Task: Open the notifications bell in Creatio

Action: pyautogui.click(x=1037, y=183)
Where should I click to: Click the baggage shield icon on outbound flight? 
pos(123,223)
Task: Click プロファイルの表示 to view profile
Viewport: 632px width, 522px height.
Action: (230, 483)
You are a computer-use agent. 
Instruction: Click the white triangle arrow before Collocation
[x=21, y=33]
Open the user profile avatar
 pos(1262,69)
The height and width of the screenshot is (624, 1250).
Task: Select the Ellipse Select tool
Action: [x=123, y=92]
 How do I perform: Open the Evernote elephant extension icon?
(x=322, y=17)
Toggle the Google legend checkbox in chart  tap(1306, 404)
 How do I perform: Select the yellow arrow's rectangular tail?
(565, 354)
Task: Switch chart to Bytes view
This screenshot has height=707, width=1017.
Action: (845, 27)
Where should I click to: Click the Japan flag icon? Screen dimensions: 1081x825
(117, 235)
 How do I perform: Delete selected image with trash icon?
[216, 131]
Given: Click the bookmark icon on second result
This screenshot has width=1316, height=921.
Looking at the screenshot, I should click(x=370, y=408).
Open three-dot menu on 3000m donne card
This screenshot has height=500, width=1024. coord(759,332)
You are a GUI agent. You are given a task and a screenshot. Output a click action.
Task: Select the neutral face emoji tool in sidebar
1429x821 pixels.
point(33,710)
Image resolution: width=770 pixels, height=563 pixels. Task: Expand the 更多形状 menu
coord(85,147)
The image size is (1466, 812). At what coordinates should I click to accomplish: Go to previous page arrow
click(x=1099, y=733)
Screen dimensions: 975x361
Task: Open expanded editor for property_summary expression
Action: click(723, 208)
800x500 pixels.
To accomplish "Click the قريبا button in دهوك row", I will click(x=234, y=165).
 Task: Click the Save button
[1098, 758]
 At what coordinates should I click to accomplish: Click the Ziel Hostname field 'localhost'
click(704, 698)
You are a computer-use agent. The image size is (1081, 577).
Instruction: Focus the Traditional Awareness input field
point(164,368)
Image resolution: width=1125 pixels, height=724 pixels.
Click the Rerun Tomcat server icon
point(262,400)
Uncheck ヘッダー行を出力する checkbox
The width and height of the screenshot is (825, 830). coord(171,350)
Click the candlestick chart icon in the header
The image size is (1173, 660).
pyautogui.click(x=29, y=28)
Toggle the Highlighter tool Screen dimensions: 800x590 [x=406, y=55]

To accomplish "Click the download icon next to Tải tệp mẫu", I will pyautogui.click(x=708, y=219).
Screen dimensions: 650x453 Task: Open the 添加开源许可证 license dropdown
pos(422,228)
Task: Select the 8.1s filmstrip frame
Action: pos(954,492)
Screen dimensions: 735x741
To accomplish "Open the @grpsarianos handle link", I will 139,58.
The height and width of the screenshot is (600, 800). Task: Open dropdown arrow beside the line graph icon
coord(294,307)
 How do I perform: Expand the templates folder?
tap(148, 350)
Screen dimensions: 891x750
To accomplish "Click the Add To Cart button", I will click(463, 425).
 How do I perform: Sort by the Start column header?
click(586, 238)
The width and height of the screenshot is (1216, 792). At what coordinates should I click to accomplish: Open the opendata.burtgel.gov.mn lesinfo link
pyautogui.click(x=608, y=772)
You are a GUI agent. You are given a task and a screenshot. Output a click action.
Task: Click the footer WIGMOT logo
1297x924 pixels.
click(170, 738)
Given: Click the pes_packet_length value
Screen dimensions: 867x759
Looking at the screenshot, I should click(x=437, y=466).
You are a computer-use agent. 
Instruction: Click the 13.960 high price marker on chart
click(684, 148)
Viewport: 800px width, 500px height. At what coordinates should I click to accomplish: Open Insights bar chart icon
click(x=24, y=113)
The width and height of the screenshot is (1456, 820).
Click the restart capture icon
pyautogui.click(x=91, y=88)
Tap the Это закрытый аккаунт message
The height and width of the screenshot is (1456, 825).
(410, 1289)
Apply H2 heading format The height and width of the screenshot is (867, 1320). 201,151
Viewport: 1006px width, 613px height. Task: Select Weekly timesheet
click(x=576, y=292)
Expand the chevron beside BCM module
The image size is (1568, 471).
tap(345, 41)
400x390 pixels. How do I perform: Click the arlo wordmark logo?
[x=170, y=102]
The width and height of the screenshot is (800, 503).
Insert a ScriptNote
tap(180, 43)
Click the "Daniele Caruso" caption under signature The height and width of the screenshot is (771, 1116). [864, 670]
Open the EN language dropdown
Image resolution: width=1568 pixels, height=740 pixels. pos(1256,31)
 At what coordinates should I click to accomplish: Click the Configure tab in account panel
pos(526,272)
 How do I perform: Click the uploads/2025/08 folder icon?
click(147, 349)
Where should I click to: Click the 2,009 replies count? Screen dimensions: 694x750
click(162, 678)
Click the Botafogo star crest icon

● TASK GOAL:
When you reach the line containing "Click the restart capture icon" in the data above, start copying exactly, and stop after the line containing "The width and height of the screenshot is (800, 503).".

● COMPLETED EXERCISE:
Click the restart capture icon
pyautogui.click(x=91, y=88)
Tap the Это закрытый аккаунт message
The height and width of the screenshot is (1456, 825).
(410, 1289)
Apply H2 heading format The height and width of the screenshot is (867, 1320). 201,151
Viewport: 1006px width, 613px height. Task: Select Weekly timesheet
click(x=576, y=292)
Expand the chevron beside BCM module
The image size is (1568, 471).
tap(345, 41)
400x390 pixels. How do I perform: Click the arlo wordmark logo?
[x=170, y=102]
The width and height of the screenshot is (800, 503).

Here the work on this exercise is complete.